**What to work on:**
In full and without error, repeat the entries below.

↓

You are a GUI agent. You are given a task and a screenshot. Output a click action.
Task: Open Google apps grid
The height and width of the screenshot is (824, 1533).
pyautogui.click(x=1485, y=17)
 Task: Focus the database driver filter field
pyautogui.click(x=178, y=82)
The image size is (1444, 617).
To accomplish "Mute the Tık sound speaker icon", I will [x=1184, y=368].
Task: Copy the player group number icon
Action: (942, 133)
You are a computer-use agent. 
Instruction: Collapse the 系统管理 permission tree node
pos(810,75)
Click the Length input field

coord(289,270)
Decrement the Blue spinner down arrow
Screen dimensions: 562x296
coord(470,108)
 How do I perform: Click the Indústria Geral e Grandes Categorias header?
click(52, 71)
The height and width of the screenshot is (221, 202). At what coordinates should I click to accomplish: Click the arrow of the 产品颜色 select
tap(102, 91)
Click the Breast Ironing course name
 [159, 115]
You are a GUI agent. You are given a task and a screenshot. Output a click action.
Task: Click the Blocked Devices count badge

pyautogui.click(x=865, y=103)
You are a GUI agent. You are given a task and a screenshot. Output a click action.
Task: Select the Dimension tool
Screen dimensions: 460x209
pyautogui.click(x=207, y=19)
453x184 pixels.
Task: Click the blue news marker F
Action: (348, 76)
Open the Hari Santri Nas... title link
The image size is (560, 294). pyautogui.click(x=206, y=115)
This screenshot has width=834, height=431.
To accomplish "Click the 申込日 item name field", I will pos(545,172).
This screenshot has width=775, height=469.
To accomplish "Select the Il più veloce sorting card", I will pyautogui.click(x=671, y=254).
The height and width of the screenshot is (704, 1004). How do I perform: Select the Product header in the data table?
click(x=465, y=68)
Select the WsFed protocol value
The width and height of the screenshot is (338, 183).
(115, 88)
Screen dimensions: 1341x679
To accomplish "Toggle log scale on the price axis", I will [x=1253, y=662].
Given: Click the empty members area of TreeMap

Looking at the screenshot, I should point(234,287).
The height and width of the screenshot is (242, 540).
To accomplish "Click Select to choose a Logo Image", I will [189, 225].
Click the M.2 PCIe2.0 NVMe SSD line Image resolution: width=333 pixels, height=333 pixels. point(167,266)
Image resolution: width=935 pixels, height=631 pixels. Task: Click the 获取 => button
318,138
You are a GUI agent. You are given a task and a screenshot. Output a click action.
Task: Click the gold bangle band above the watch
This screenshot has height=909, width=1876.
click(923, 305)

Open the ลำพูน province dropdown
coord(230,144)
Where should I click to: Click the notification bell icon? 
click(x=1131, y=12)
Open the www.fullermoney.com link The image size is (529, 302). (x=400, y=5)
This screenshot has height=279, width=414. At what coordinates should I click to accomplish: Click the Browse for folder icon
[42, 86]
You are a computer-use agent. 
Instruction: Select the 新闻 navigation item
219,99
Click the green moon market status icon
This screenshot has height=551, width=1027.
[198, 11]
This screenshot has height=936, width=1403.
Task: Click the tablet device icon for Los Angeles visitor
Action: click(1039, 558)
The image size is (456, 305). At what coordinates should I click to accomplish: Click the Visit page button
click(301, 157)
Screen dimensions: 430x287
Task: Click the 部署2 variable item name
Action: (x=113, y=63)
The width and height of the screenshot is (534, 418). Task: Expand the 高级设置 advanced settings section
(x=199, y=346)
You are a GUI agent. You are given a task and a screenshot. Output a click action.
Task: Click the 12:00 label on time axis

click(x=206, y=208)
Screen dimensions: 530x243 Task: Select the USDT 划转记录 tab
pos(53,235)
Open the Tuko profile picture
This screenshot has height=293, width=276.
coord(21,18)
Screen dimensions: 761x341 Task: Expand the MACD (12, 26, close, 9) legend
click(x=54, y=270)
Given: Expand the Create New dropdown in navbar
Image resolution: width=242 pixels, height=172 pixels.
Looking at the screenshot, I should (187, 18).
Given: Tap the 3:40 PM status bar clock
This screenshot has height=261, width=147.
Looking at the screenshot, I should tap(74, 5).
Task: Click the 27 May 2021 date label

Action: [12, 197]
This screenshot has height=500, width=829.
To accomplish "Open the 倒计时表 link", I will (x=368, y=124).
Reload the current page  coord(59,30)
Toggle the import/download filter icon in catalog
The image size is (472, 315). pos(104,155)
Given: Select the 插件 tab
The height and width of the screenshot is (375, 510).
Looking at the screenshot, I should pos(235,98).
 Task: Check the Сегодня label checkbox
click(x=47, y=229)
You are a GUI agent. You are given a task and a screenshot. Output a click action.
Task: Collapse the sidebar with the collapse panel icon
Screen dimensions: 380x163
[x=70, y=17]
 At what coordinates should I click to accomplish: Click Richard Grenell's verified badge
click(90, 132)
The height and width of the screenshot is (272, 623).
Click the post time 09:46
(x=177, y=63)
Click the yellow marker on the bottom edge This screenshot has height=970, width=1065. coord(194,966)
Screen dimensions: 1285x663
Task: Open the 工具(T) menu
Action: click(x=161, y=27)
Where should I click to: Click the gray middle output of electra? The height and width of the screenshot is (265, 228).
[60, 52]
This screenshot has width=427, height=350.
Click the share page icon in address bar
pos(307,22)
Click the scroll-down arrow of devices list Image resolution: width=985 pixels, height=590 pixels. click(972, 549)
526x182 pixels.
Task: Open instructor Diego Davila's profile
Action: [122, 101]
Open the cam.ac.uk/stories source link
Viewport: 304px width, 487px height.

↑

**Response box:**
You are a GUI agent. You are given a task and a screenshot. Output a click action.
Task: Open Google apps grid
The height and width of the screenshot is (824, 1533).
pyautogui.click(x=1485, y=17)
 Task: Focus the database driver filter field
pyautogui.click(x=178, y=82)
The image size is (1444, 617).
To accomplish "Mute the Tık sound speaker icon", I will [x=1184, y=368].
Task: Copy the player group number icon
Action: (942, 133)
You are a computer-use agent. 
Instruction: Collapse the 系统管理 permission tree node
pos(810,75)
Click the Length input field

coord(289,270)
Decrement the Blue spinner down arrow
Screen dimensions: 562x296
coord(470,108)
 How do I perform: Click the Indústria Geral e Grandes Categorias header?
click(52, 71)
The height and width of the screenshot is (221, 202). At what coordinates should I click to accomplish: Click the arrow of the 产品颜色 select
tap(102, 91)
Click the Breast Ironing course name
 [159, 115]
You are a GUI agent. You are given a task and a screenshot. Output a click action.
Task: Click the Blocked Devices count badge

pyautogui.click(x=865, y=103)
You are a GUI agent. You are given a task and a screenshot. Output a click action.
Task: Select the Dimension tool
Screen dimensions: 460x209
pyautogui.click(x=207, y=19)
453x184 pixels.
Task: Click the blue news marker F
Action: (348, 76)
Open the Hari Santri Nas... title link
The image size is (560, 294). pyautogui.click(x=206, y=115)
This screenshot has width=834, height=431.
To accomplish "Click the 申込日 item name field", I will pos(545,172).
This screenshot has width=775, height=469.
To accomplish "Select the Il più veloce sorting card", I will pyautogui.click(x=671, y=254).
The height and width of the screenshot is (704, 1004). How do I perform: Select the Product header in the data table?
click(x=465, y=68)
Select the WsFed protocol value
The width and height of the screenshot is (338, 183).
(115, 88)
Screen dimensions: 1341x679
To accomplish "Toggle log scale on the price axis", I will [x=1253, y=662].
Given: Click the empty members area of TreeMap

Looking at the screenshot, I should point(234,287).
The height and width of the screenshot is (242, 540).
To accomplish "Click Select to choose a Logo Image", I will [189, 225].
Click the M.2 PCIe2.0 NVMe SSD line Image resolution: width=333 pixels, height=333 pixels. point(167,266)
Image resolution: width=935 pixels, height=631 pixels. Task: Click the 获取 => button
318,138
You are a GUI agent. You are given a task and a screenshot. Output a click action.
Task: Click the gold bangle band above the watch
This screenshot has height=909, width=1876.
click(923, 305)

Open the ลำพูน province dropdown
coord(230,144)
Where should I click to: Click the notification bell icon? 
click(x=1131, y=12)
Open the www.fullermoney.com link The image size is (529, 302). (x=400, y=5)
This screenshot has height=279, width=414. At what coordinates should I click to accomplish: Click the Browse for folder icon
[42, 86]
You are a computer-use agent. 
Instruction: Select the 新闻 navigation item
219,99
Click the green moon market status icon
This screenshot has height=551, width=1027.
[198, 11]
This screenshot has height=936, width=1403.
Task: Click the tablet device icon for Los Angeles visitor
Action: click(1039, 558)
The image size is (456, 305). At what coordinates should I click to accomplish: Click the Visit page button
click(301, 157)
Screen dimensions: 430x287
Task: Click the 部署2 variable item name
Action: (x=113, y=63)
The width and height of the screenshot is (534, 418). Task: Expand the 高级设置 advanced settings section
(x=199, y=346)
You are a GUI agent. You are given a task and a screenshot. Output a click action.
Task: Click the 12:00 label on time axis

click(x=206, y=208)
Screen dimensions: 530x243 Task: Select the USDT 划转记录 tab
pos(53,235)
Open the Tuko profile picture
This screenshot has height=293, width=276.
coord(21,18)
Screen dimensions: 761x341 Task: Expand the MACD (12, 26, close, 9) legend
click(x=54, y=270)
Given: Expand the Create New dropdown in navbar
Image resolution: width=242 pixels, height=172 pixels.
Looking at the screenshot, I should (187, 18).
Given: Tap the 3:40 PM status bar clock
This screenshot has height=261, width=147.
Looking at the screenshot, I should tap(74, 5).
Task: Click the 27 May 2021 date label

Action: [12, 197]
This screenshot has height=500, width=829.
To accomplish "Open the 倒计时表 link", I will (x=368, y=124).
Reload the current page  coord(59,30)
Toggle the import/download filter icon in catalog
The image size is (472, 315). pos(104,155)
Given: Select the 插件 tab
The height and width of the screenshot is (375, 510).
Looking at the screenshot, I should pos(235,98).
 Task: Check the Сегодня label checkbox
click(x=47, y=229)
You are a GUI agent. You are given a task and a screenshot. Output a click action.
Task: Collapse the sidebar with the collapse panel icon
Screen dimensions: 380x163
[x=70, y=17]
 At what coordinates should I click to accomplish: Click Richard Grenell's verified badge
click(90, 132)
The height and width of the screenshot is (272, 623).
Click the post time 09:46
(x=177, y=63)
Click the yellow marker on the bottom edge This screenshot has height=970, width=1065. coord(194,966)
Screen dimensions: 1285x663
Task: Open the 工具(T) menu
Action: click(x=161, y=27)
Where should I click to: Click the gray middle output of electra? The height and width of the screenshot is (265, 228).
[60, 52]
This screenshot has width=427, height=350.
Click the share page icon in address bar
pos(307,22)
Click the scroll-down arrow of devices list Image resolution: width=985 pixels, height=590 pixels. click(972, 549)
526x182 pixels.
Task: Open instructor Diego Davila's profile
Action: [122, 101]
Open the cam.ac.uk/stories source link
Viewport: 304px width, 487px height.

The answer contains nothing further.